When Is One Extradition Not Like The Others?

When one is an American border guard who shoots to death a fifteen-year-old Mexican youth, and the other is a French-born film Director whose one-night-stand has gone on for forty years.

U.S. Supreme Court is seen in Washington, U.S., October 3, 2016. REUTERS/Yuri Gripas TPX IMAGES OF THE DAY

Today the Supreme Court of the United States was debating the case of an American border guard who shot to death a 15-year-old Mexican who was caught trying to get back to Mexico. Mexican authorities have sought the extradition of the border guard to Mexico to try him for murder. American authorities are stating they will not produce him and the case before the Supreme Court is an appeal from the boy’s parents seeking justice for the death of their son.

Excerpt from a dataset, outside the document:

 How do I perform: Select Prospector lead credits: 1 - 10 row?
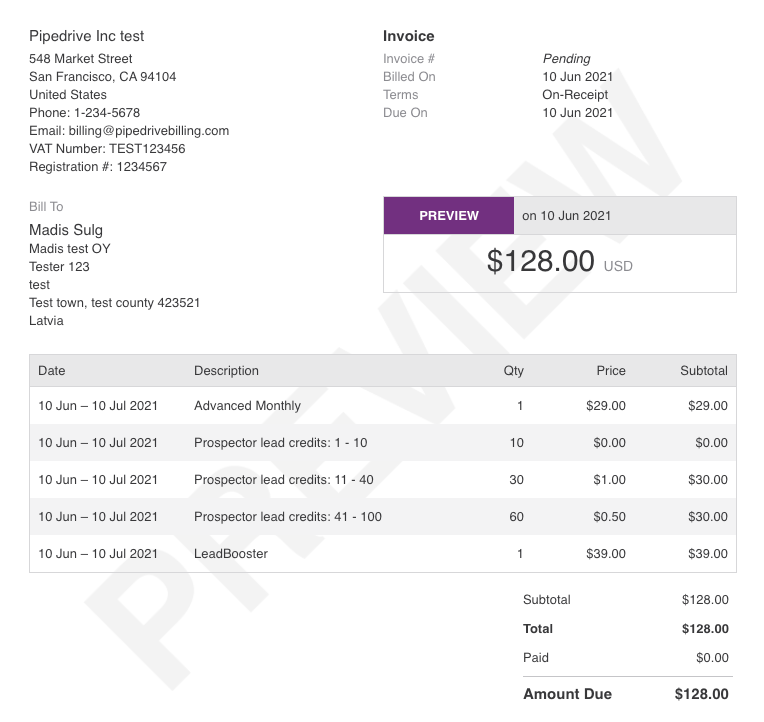383,442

The United States State Department has refused to hand the guard over, citing “conditions in Mexican prisons” as their main reason for the refusal. This is in stark contrast to their constant pursuit of Roman Polanski and their bulldozing through Polish and Swiss courts to try to get Polanski back to the United States. They seem to want their cake, but not have to eat it. What hubris for demanding Polanski’s extradition based off of an illegal bench warrant from Judge Rittenband, to that of a murdered Mexican teenager’s parents seeking justice for their loss. However, the extradition request for Polanski is based on nothing. It is only because former district attorney Steve Cooley felt his spleen was displaced because of the Marina Zenovich documentary that rightfully, called foul on Judge Rittenband’s behaviour. This is the exact same issue Italy faced when it called for the extradition of four CIA agents for the wrongful rendition of one of its citizens on suspicion of terrorism. But then it’s never America that has to cough up the goods, only other countries where America feels it has had its rights deprived. Only in this case with Polanski, he already served his time and no further time was required of him.